In a somewhat odd case out of Louisiana, an appellate court has ruled that a hospital cannot have greater liability for a surgical sponge left in a patient than the surgeon. It is not this ruling which is odd. It is the fact that the plaintiff in the case filed the appeal, asking the court to assign the hospital a greater portion of the $50,000 judgment the trial court awarded. The trial court split the responsibility 50/50 between the surgeon and the hospital. But the plaintiff, for some strange reason, decided that spending thousands of dollars in legal fees appealing who should pay what percentage was worthwhile. The surgeon did not file or join the appeal to have the hospital pay a greater portion…and the hospital did not file an answer in the appeal against it. Unusual.
The plaintiff, Brenna Davis, originally brought this medical malpractice action against Dr. Richard Shimer and the Women and Children’s Hospital Lake Charles to recover damages sustained as a result of a sponge that was left in her body following a laparoscopic lap band surgery. Davis’ main complaint appeared to be a larger scar due to the need for a second surgery to remove the sponge. She filed her complaint asking for less than $50,000 which in La. puts the case for trial before a judge and not a jury. $50,000 for a retained surgical sponge is a very reasonable low-ball request by a plaintiff, and the fact that this case ever even GOT to court is somewhat extraordinary. HERE is a case where the same type of mistake went for $260K. Most surgeon or hospital defendants would simply take pout their checkbook and put the matter to bed for a mere $50K (assuming they do not contest the fact that a sponge was left in the patient, and everyone agreed in this case that the sponge was in there).
However, the matter went to trial against the Hospital only after Davis settled with the surgeon for an undisclosed amount before the trial started. A one day bench trial was held with Dr. Shimer testifying that the standard of care is for the surgeon to remove any sponges inserted but not to stand over the shoulders of the nurses and technicians observing their sponge count. Davis did not contest this testimony and no expert witness testimony was presented by the plaintiff, which is also highly unusual. The trial court awarded Ms. Davis $50,000.00 in damages but apportioned fault equally between Dr. Shimer and the hospital, ordering each to pay $25,000. So Davis won and got exactly what she asked for. Why the matter did not simply end there is rather mystifying. Davis filed an appeal.

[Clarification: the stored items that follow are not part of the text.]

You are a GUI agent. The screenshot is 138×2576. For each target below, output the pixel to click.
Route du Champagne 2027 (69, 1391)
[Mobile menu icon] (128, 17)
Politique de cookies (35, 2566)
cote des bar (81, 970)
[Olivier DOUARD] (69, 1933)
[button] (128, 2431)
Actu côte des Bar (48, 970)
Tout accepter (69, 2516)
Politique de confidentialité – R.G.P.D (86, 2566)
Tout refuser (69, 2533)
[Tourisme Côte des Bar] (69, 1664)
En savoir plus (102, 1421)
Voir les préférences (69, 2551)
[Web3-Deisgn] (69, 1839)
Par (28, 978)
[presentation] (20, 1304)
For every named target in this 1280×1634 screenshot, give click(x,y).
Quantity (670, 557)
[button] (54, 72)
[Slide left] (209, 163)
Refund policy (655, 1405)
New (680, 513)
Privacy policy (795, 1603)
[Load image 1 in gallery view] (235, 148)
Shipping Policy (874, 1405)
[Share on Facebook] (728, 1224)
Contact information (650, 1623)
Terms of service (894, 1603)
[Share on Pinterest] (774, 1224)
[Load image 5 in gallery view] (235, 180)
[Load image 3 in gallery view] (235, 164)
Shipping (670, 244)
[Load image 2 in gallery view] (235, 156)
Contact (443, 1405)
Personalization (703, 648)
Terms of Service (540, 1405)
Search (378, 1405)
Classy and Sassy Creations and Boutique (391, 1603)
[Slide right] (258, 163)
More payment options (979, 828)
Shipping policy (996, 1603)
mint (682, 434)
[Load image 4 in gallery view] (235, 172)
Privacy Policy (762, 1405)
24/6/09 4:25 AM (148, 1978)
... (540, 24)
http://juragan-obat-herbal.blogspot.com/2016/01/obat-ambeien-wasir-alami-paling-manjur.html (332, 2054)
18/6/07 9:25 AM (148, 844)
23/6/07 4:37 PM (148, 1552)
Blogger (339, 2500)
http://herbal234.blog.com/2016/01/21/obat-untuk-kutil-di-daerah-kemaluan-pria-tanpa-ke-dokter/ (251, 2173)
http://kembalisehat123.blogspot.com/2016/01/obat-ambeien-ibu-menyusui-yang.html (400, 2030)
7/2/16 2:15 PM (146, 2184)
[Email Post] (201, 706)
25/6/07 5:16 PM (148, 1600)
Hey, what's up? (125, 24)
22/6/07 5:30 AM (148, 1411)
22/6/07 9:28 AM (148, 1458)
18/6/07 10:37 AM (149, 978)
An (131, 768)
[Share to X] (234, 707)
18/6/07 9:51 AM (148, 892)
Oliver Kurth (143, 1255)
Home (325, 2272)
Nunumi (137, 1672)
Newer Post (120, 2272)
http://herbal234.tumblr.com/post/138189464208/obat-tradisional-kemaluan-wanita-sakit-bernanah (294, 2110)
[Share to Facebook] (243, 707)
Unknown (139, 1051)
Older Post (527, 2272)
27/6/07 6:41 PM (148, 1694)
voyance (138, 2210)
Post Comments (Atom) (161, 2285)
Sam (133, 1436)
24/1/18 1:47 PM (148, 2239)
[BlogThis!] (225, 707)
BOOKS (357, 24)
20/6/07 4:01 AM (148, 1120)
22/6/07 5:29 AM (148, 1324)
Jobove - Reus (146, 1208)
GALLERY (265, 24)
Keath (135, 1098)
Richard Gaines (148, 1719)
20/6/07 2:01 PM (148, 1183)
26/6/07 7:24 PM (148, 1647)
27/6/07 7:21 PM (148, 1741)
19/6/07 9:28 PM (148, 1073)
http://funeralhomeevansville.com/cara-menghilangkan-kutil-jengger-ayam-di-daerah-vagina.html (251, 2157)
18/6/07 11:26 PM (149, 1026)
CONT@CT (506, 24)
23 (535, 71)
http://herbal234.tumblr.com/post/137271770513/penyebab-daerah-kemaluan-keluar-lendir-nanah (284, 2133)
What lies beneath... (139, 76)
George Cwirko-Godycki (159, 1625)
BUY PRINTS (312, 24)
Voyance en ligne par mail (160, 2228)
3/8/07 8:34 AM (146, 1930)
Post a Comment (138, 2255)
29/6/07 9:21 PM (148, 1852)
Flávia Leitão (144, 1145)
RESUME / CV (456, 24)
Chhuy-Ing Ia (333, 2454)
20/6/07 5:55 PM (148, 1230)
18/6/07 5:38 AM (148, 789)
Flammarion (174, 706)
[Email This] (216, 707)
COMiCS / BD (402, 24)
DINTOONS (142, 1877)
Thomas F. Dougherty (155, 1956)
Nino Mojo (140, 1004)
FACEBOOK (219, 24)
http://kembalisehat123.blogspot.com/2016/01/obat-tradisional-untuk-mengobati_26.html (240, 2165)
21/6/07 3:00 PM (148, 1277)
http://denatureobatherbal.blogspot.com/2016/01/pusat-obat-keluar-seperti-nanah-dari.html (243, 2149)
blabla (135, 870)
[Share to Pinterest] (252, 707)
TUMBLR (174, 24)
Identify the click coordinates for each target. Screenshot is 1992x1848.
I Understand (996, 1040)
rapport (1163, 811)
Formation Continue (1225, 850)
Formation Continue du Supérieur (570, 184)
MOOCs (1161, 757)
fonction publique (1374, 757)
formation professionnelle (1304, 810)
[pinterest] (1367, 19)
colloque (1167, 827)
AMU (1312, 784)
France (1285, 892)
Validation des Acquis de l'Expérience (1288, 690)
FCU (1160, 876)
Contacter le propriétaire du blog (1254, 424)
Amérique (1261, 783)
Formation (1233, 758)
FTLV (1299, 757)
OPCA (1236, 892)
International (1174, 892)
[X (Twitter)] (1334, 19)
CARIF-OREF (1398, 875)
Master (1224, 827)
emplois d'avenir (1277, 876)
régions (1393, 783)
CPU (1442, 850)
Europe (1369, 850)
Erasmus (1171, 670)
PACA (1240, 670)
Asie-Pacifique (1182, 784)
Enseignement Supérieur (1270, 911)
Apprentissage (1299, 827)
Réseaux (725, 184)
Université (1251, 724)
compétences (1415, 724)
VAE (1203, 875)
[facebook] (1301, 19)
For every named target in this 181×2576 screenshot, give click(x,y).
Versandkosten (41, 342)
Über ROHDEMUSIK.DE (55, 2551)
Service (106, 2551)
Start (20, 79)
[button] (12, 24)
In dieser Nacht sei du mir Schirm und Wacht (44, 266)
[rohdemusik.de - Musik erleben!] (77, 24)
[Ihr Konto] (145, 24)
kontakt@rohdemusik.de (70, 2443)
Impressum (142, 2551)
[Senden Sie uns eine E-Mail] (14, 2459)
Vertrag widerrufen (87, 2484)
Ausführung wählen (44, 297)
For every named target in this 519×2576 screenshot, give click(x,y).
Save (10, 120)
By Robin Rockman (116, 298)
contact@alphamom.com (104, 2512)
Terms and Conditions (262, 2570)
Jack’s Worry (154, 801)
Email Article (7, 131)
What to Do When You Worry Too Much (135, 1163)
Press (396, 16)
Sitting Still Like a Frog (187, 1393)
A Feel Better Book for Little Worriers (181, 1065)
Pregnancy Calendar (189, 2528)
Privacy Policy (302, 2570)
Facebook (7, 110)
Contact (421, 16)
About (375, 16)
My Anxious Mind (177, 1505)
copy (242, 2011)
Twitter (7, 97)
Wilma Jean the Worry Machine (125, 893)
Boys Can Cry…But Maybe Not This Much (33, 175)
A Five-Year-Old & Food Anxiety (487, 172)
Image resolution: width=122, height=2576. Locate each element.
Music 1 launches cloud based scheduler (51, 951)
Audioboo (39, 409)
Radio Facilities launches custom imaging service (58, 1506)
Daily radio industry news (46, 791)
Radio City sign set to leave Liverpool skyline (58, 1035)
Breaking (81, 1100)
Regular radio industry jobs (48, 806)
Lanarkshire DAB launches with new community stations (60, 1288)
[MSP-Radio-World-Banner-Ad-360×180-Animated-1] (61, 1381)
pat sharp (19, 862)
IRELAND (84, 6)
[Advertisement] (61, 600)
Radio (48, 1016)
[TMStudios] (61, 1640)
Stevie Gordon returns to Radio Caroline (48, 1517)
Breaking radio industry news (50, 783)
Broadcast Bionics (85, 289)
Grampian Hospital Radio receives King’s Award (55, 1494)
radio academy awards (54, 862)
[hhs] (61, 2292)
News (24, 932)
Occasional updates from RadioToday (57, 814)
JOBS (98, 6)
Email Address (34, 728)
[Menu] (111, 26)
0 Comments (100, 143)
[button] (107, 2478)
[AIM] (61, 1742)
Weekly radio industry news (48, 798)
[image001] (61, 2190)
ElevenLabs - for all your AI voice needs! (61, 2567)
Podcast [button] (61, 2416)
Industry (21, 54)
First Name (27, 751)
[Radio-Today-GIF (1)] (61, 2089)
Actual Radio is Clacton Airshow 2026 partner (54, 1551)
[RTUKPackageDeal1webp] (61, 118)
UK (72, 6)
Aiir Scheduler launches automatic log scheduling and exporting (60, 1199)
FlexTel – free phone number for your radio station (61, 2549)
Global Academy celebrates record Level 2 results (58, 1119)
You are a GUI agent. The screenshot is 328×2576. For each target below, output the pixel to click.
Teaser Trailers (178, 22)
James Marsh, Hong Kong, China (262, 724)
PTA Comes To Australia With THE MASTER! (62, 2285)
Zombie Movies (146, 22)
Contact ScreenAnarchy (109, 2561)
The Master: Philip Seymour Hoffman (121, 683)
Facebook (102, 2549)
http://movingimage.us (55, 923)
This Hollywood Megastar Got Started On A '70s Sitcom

In her appeal, Davis asserted that the trial court erred in its apportionment of fault, and that the hospital had greater liability since the surgeon relies on the sponge count of the hospital’s nurses in determining whether one is still in the patient prior to closing the incision. It is well established that under the doctrine of respondeat superior (vicarious liability) a hospital can be liable for the negligence of its employees. Odom v. State Dep’t of Health and Hosps., 733 So.2d 91 (La.App. 3 Cir. 3/24/99) ; Little v. Pou, 975 So.2d 666 (La.App. 2 Cir. 1/30/08), writ denied, 983 So.2d 920 (La. 6/6/08).
The court also noted that the trial court correctly relied on established jurisprudence holding that a physician cannot delegate his obligation to count the sponges used in a surgical procedure in finding Dr. Shimer partially at fault in this matter. Grant v. Touro Infirmary, 223 So.2d 148 (La.1969), overruled on other grounds by Garlington v. Kingsley, 289 So.2d 88 (La.1974); Guilbeau v. St. Paul Fire and Marine Ins. Co., 325 So.2d 395 (La.App. 3 Cir. 1975); Chappetta v. Ciaravella, 311 So.2d 563 (La.App. 4 Cir 1975).
Apparently Davis felt sorry for her surgeon and blamed the hospital’s operating room staff for the mistake, to the point that she was willing to spend her winnings making them pay a greater percentage of them. Assuming her lawyer got the customary 33% of the award, and her appeal cost a reasonable $10,000, the final total take for Davis is less than $25,000. She likely could have gotten that amount from the hospital by merely calling their attorney on the phone, herself.